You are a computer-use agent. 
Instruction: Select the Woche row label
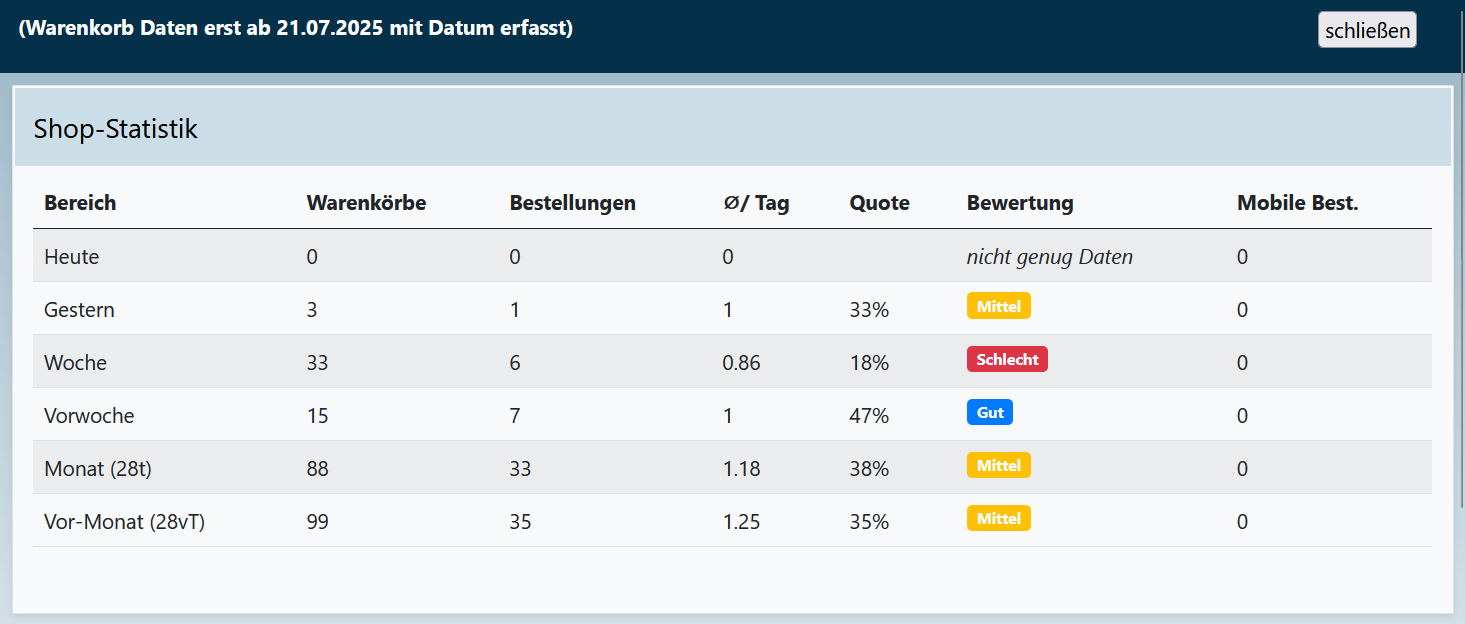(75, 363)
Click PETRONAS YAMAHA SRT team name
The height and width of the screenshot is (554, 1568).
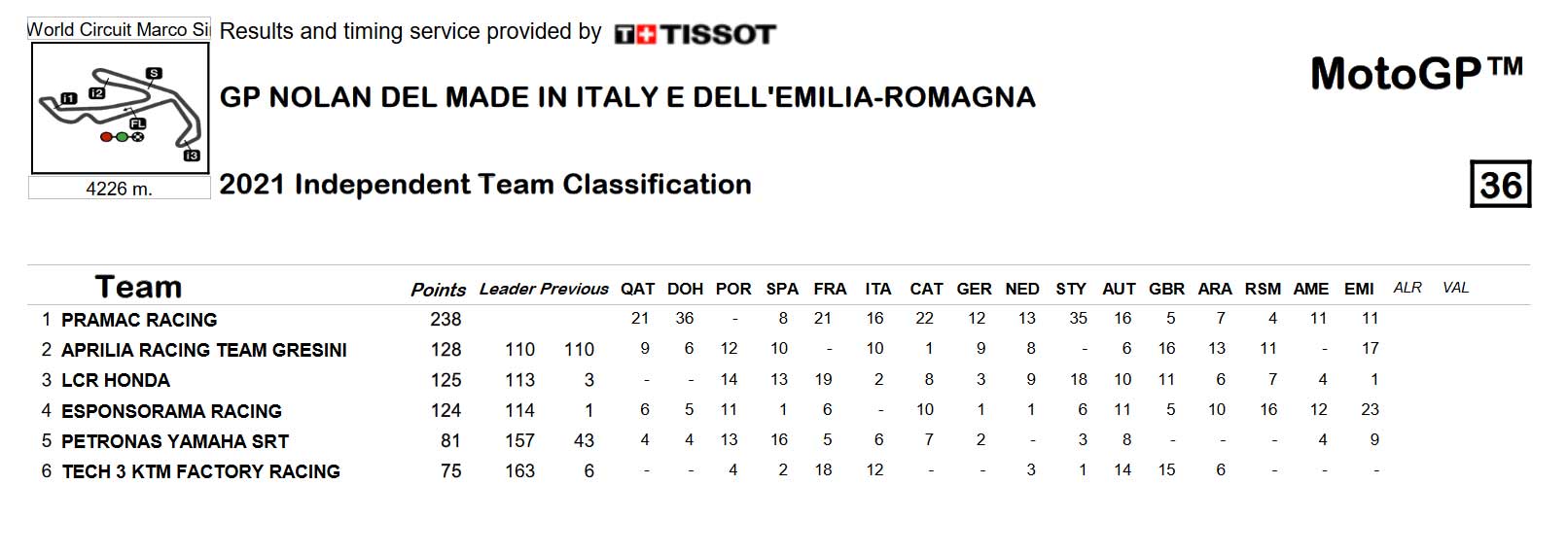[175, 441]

--

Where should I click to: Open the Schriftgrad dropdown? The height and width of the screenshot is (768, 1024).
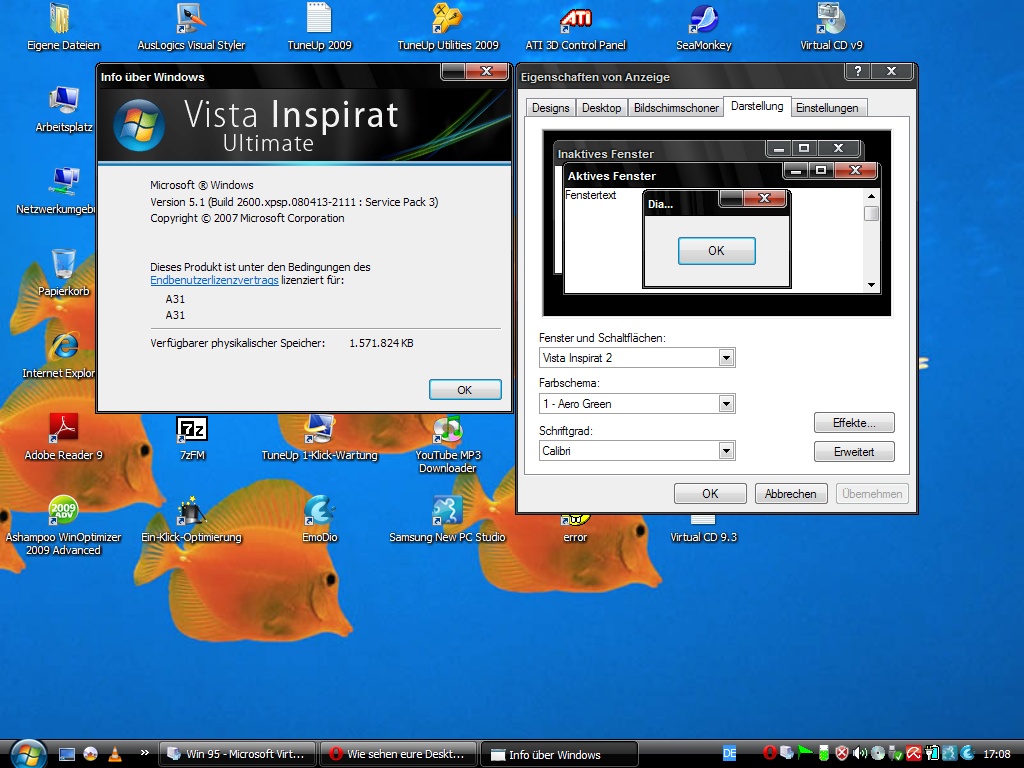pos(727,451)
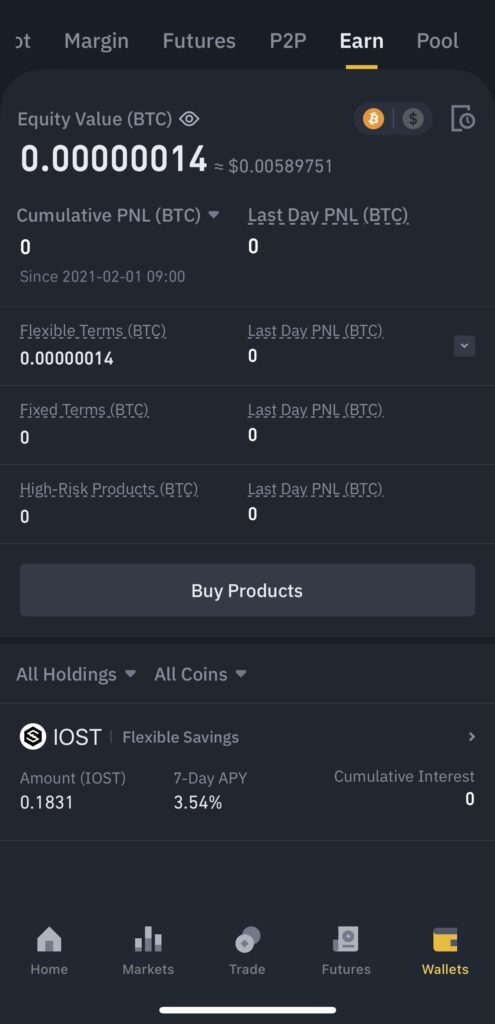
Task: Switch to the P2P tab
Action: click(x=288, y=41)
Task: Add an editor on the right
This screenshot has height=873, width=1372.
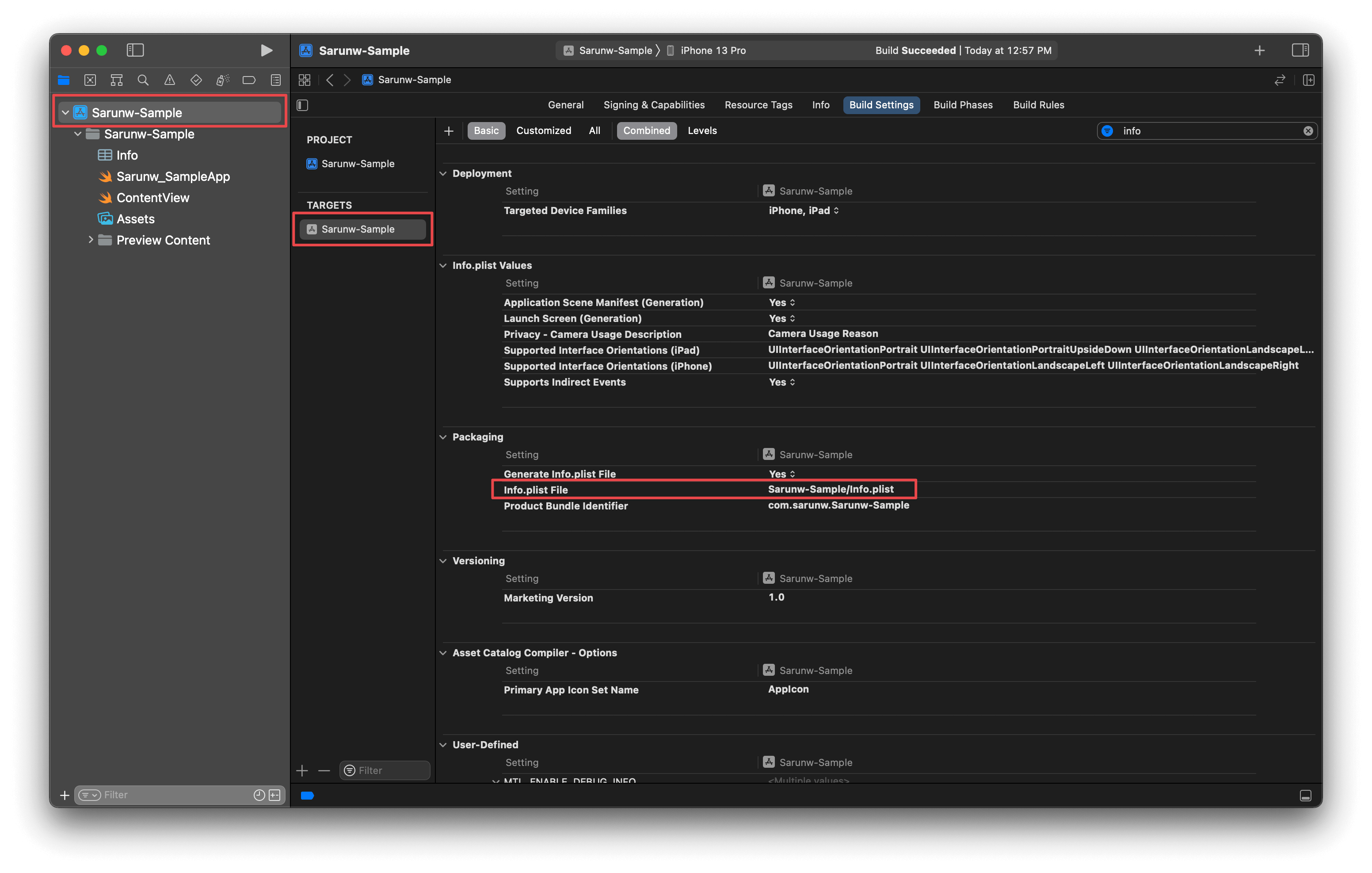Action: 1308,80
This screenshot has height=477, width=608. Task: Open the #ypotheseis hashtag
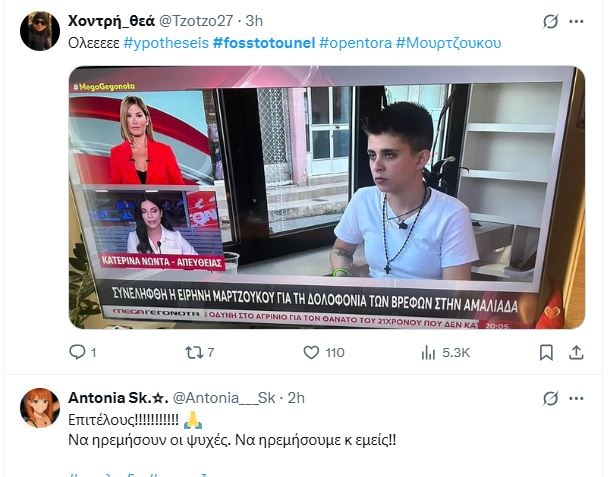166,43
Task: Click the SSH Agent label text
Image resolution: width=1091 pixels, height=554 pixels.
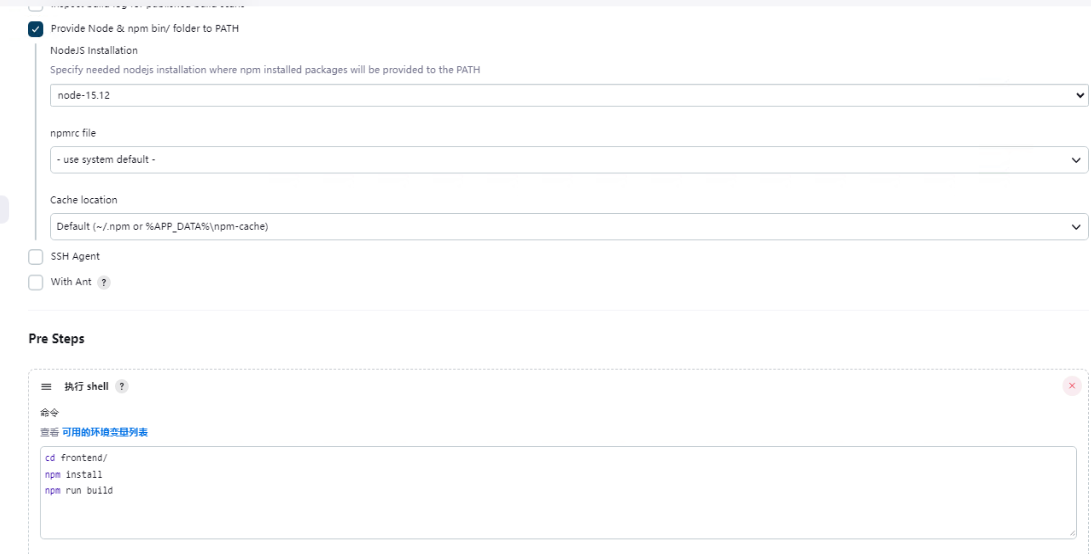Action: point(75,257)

_WRITTEN EXERCISE_.
Copy out each line in the records above that contains the word "This".

_THE RESULT_.
This screenshot has height=873, width=1372.
This screenshot has height=477, width=608. Task: Open the #ypotheseis hashtag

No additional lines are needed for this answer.